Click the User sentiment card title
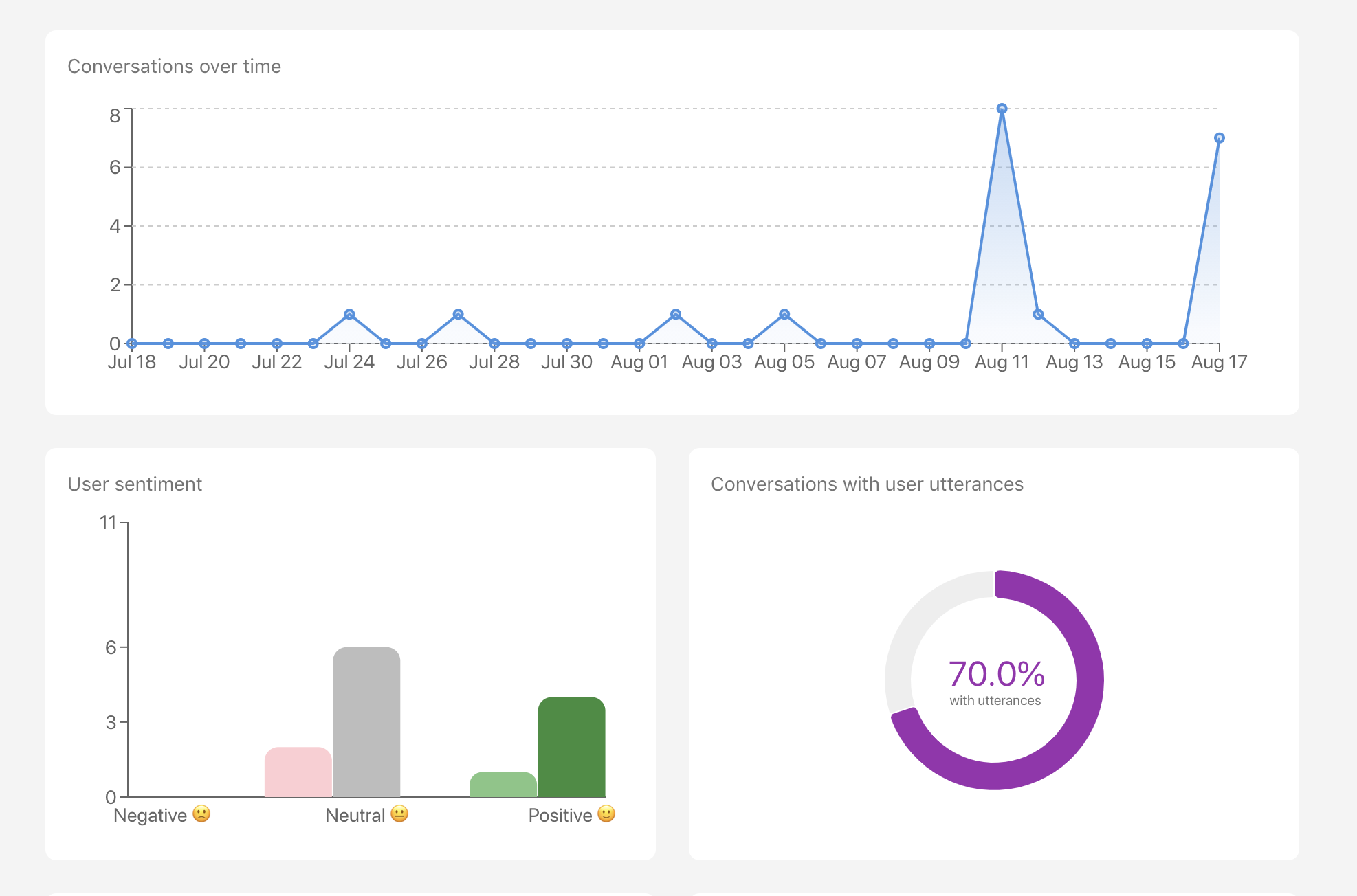1357x896 pixels. point(135,484)
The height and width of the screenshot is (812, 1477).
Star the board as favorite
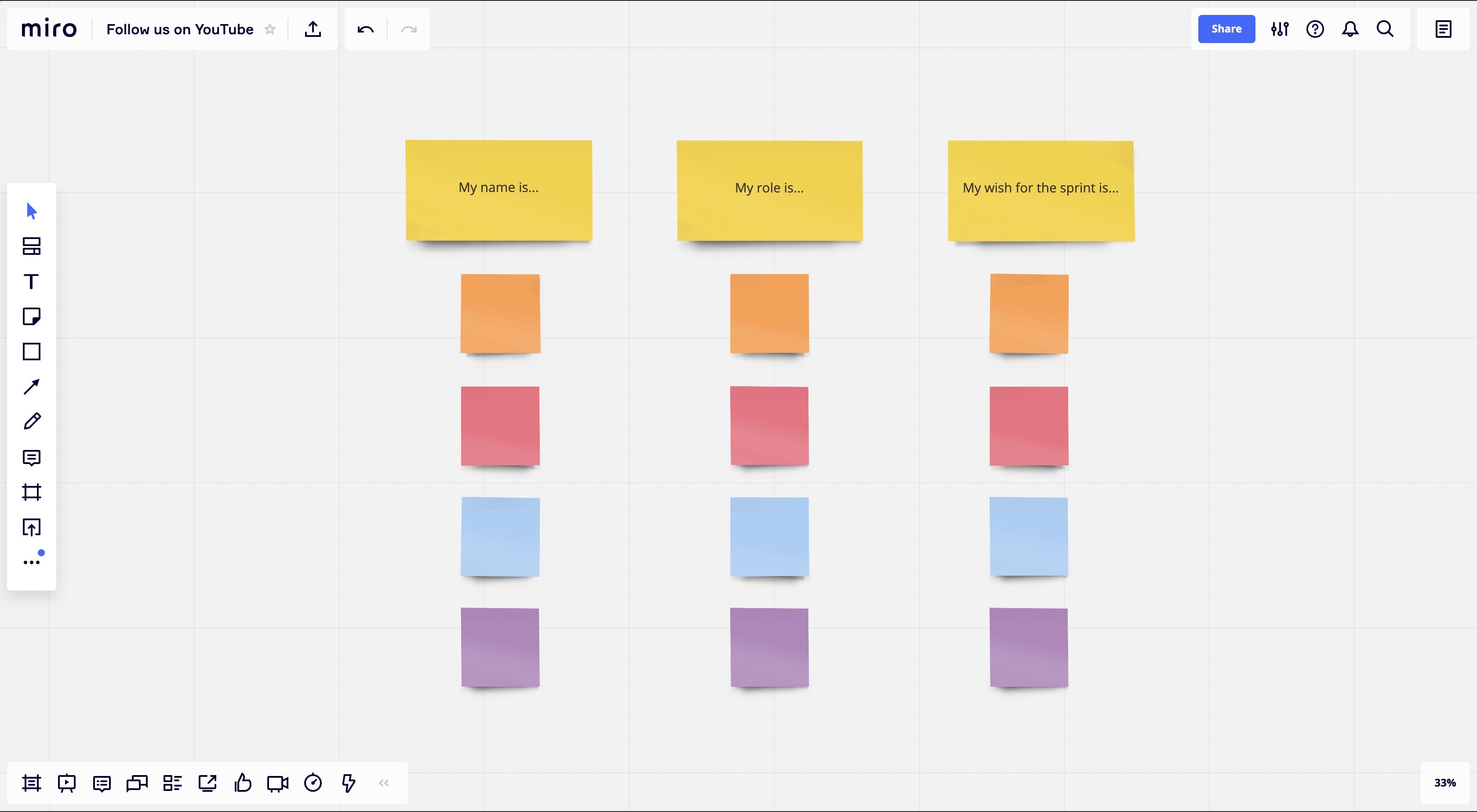270,29
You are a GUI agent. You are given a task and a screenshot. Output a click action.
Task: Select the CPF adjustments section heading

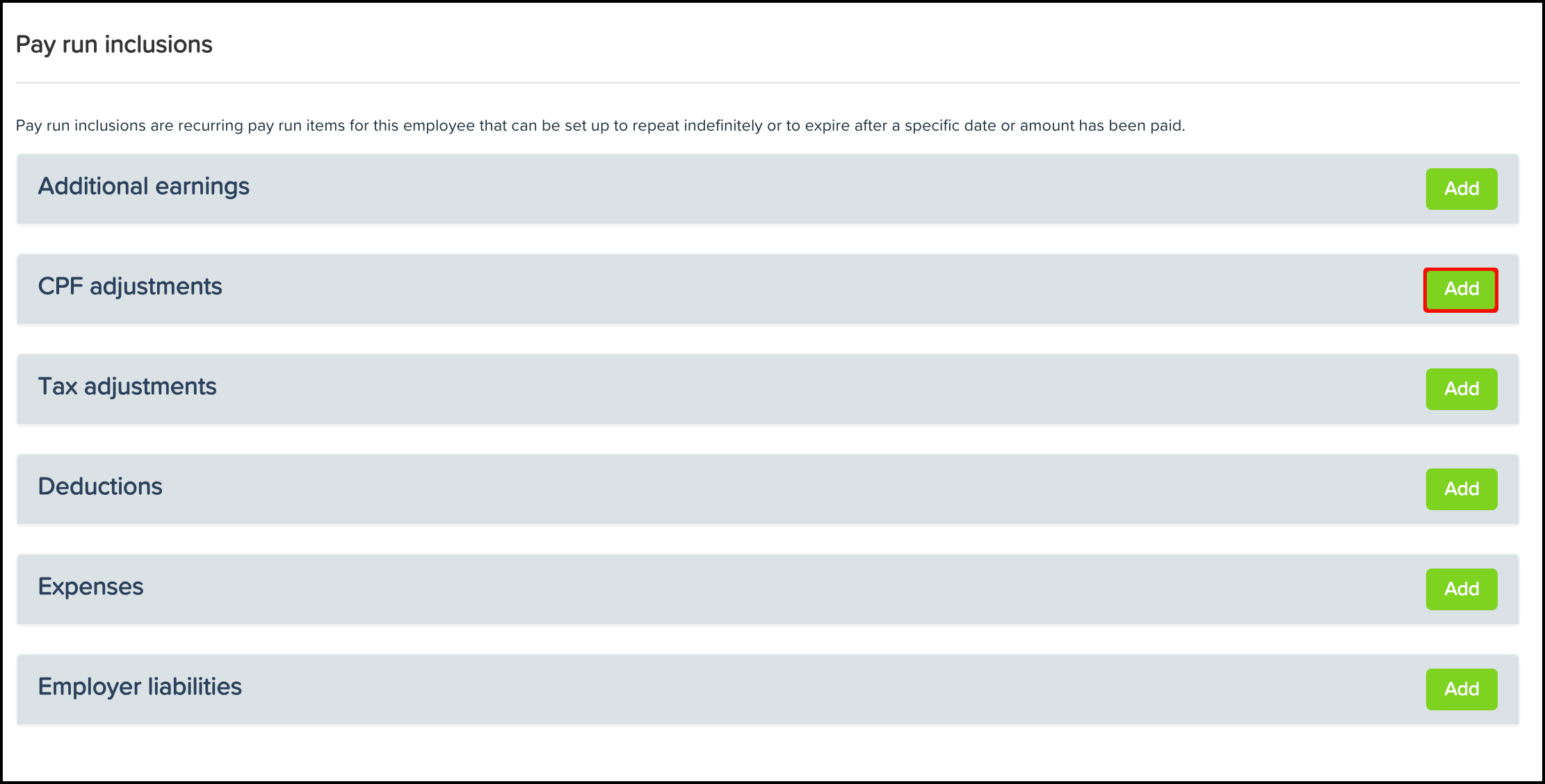tap(130, 287)
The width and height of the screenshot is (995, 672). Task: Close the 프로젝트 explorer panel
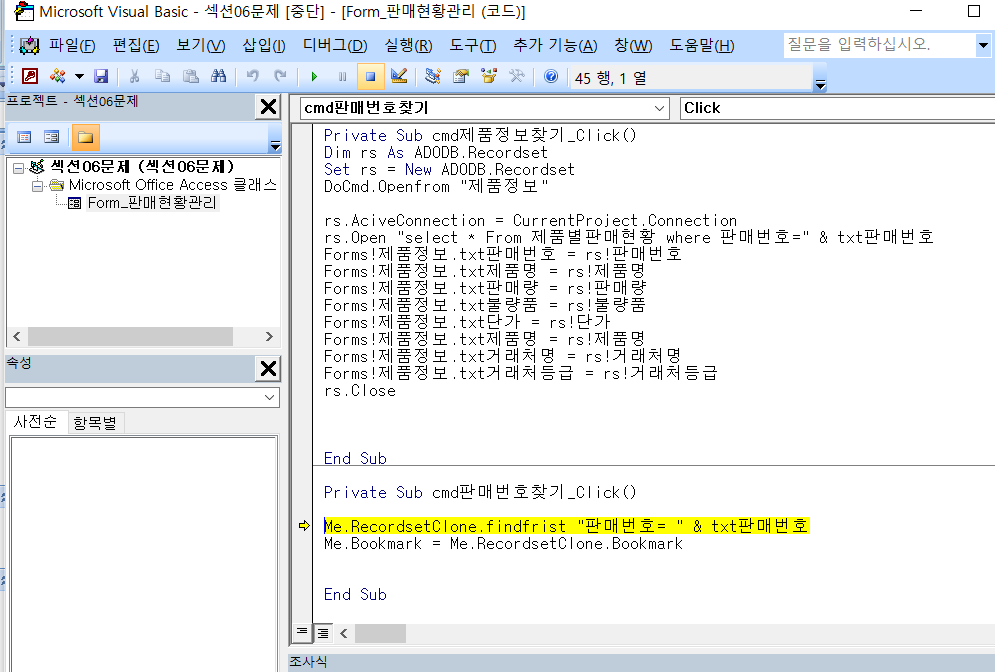coord(268,107)

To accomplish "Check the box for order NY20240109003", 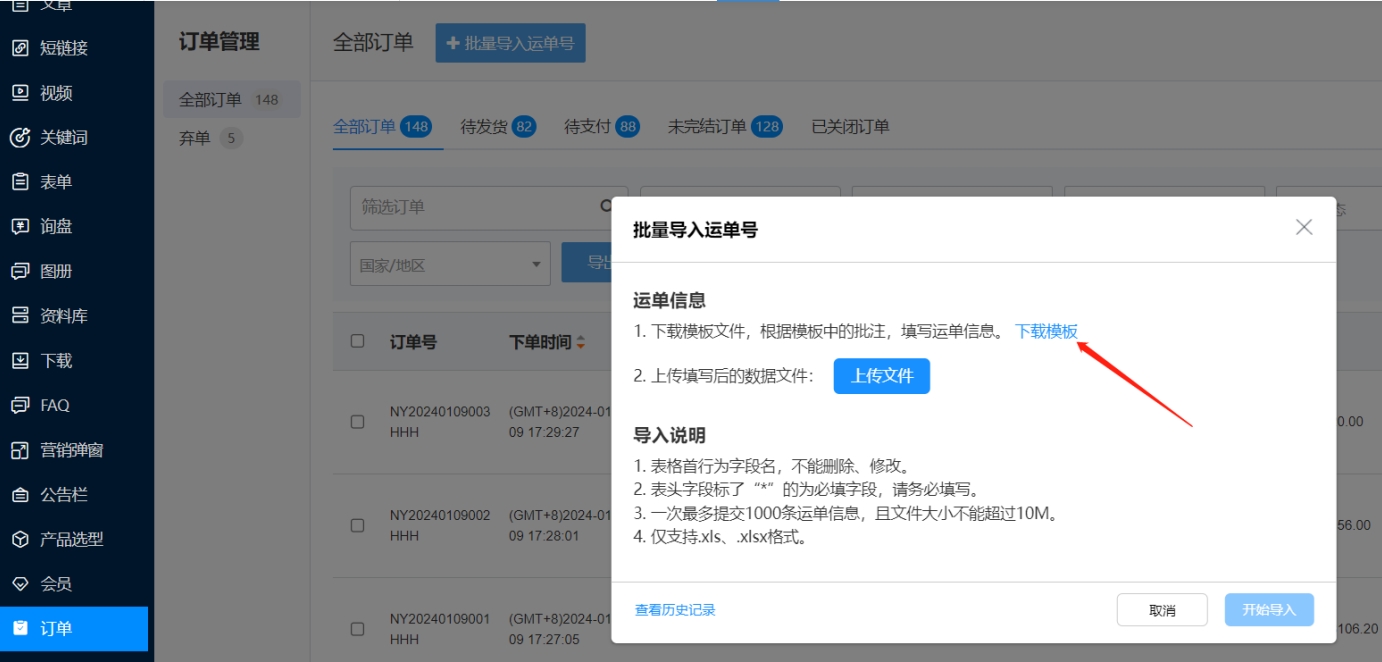I will [358, 422].
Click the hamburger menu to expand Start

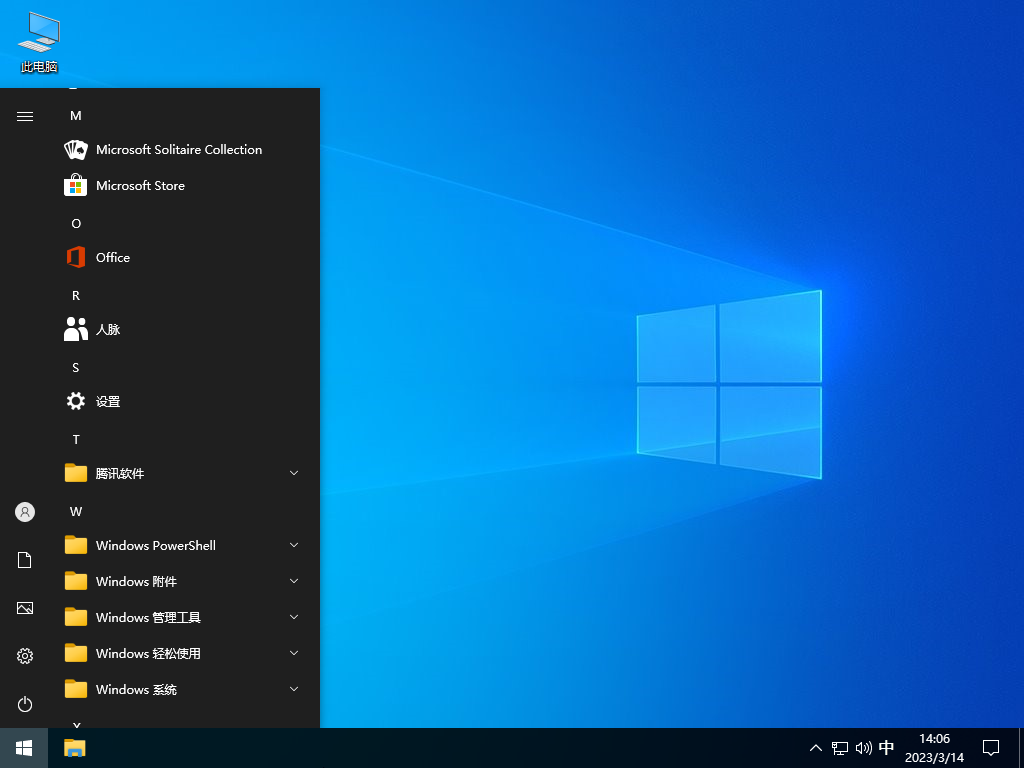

---+---

*Given exercise*:
State how many lines of the records contain the string "height", treating uppercase and lowercase letters as distinct, and give only that number.

*Task solution*:
2